#### OBJETIVOS
A - Según el texto sobre la Concertación, ¿qué partido postula a Michelle Bachelet?
B - Reproduce textualmente el pasaje del texto sobre la Concertación que comienza en las palabras "Se requiere combatir" y termina después de las palabras "y la dictadura.".

#### FRAGMENTO DEL TEXTO
La salud de los partidos se vería favorecida si estos funcionaran en el marco de un estatuto riguroso, que impida que sean secuestrados por una camarilla. Es indispensable que su financiamiento sea transparente y que sus dirigentes no se eternicen en los cargos.
Se requiere combatir los vicios de los partidos, pero no inhabilitarlos como cauces de expresión ciudadana. La crítica democrática a los partidos puede fortalecer la cultura de la libertad; por el contrario, el discurso anti-partidos puede fomentar el caudillismo y la dictadura.
“La Concertación, tal como la conocimos, fue abandonada por la gente”, dijo también Velasco. Es verdad que la coalición ha perdido autoridad y credibilidad, pero sobre todo porque ha habido quienes, sin renunciar explícitamente a ella, han hecho todo lo posible por liquidarla.
Es obvio que, en tales circunstancias, la tarea de revitalizar la coalición se torna muy difícil. Lo curioso es que algunos enterradores dan a entender que la coalición tiene defectos, pero no su propio partido.
Suponemos que Velasco no quiere que su opinión se confunda con la de algunos de sus más enconados críticos, que son precisamente los adalides del funeral de la Concertación. El problema, hay que repetirlo, no es el nombre de la coalición, sino su contenido.
¿Importa o no que las fuerzas de centro y de izquierda reafirmen su pacto de colaboración? ¿O es mejor que la derecha gobierne unos 20 años?
Velasco sostuvo además: “El pacto PS-DC parece tener un objetivo: evitar que haya primarias amplias”. En rigor, el acuerdo PS-DC fue una expresión defensiva frente a la línea de Girardi de sepultar a la Concertación y formar un frente de izquierda que aísle y debilite a la DC.
Es verdad que no fue clara la redacción del texto firmado por Andrade y Walker luego de la tensión provocada por el acuerdo PPD-PR-PC para la elección de concejales, pero el panorama se ha despejado: la DC ha dicho que tendrá su propio precandidato presidencial, mientras que el PS postula a Michelle Bachelet.

#### DATOS PROPORCIONADOS
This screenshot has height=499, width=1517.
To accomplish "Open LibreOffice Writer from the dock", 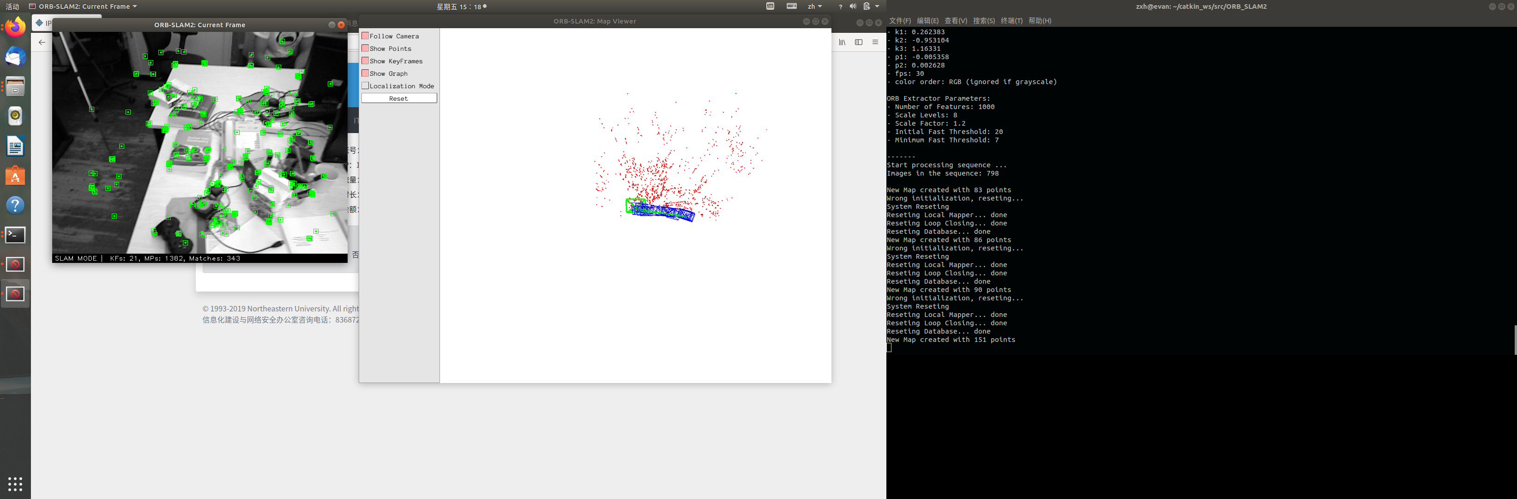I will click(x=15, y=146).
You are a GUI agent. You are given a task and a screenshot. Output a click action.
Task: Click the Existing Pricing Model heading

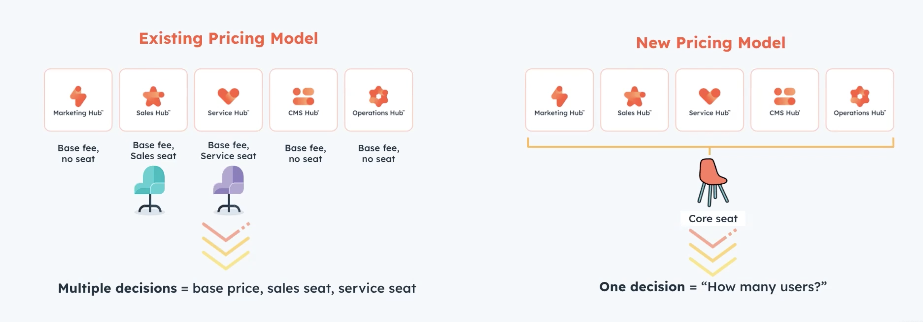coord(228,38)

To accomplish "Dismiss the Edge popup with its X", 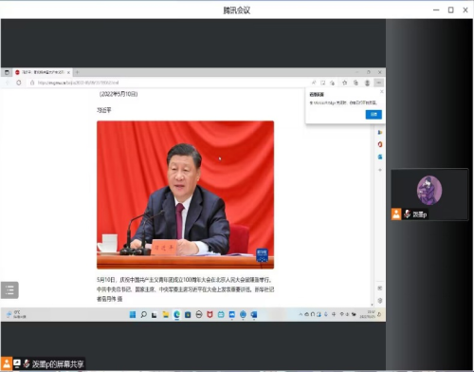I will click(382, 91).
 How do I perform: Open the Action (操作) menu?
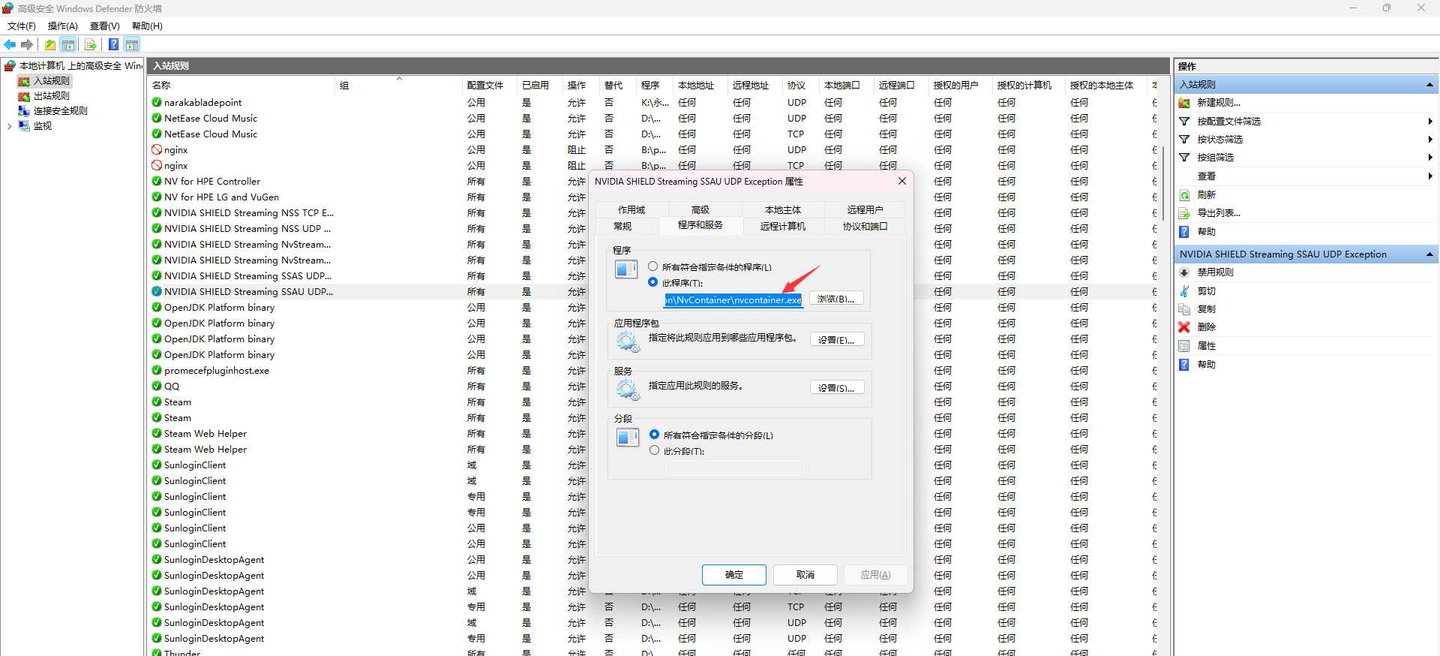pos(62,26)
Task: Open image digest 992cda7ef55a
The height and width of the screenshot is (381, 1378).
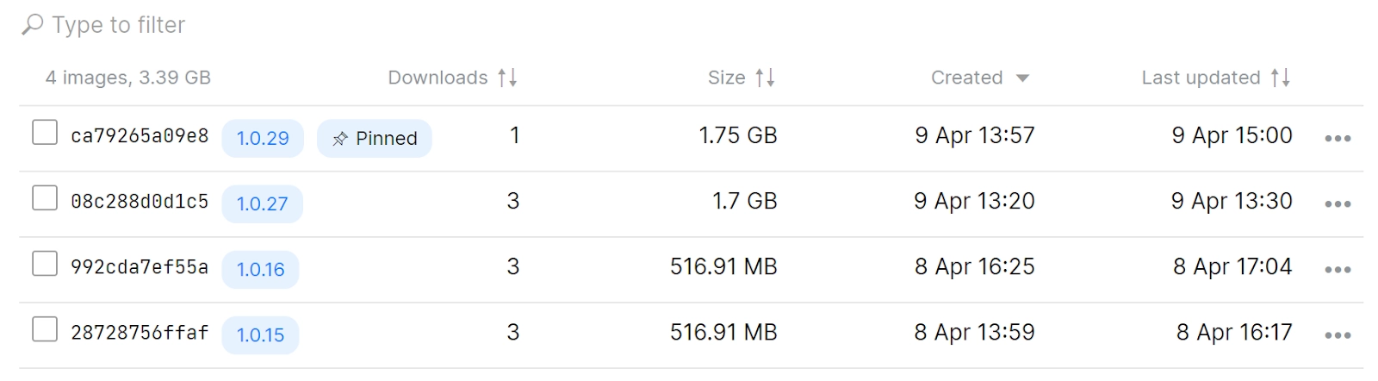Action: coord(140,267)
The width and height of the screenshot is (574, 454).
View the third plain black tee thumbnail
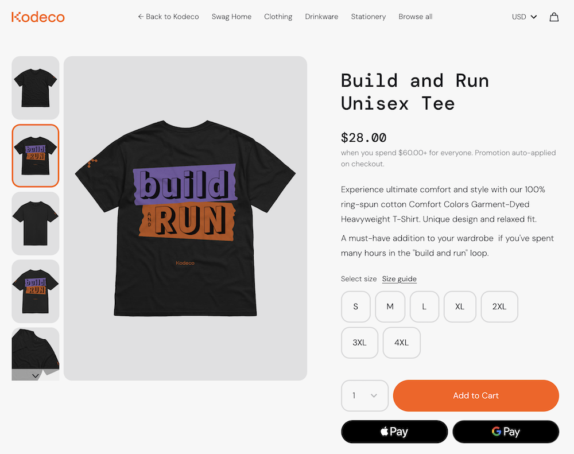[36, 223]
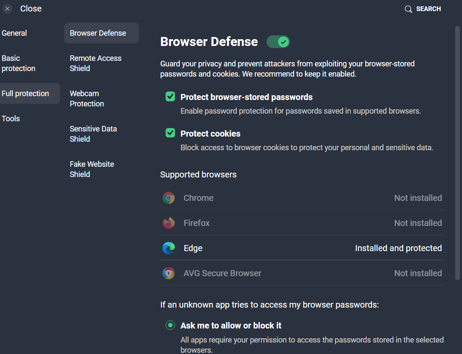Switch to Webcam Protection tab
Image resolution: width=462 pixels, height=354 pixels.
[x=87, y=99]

#### RESPUESTAS
A - El PS.

B -
Se requiere combatir los vicios de los partidos, pero no inhabilitarlos como cauces de expresión ciudadana. La crítica democrática a los partidos puede fortalecer la cultura de la libertad; por el contrario, el discurso anti-partidos puede fomentar el caudillismo y la dictadura.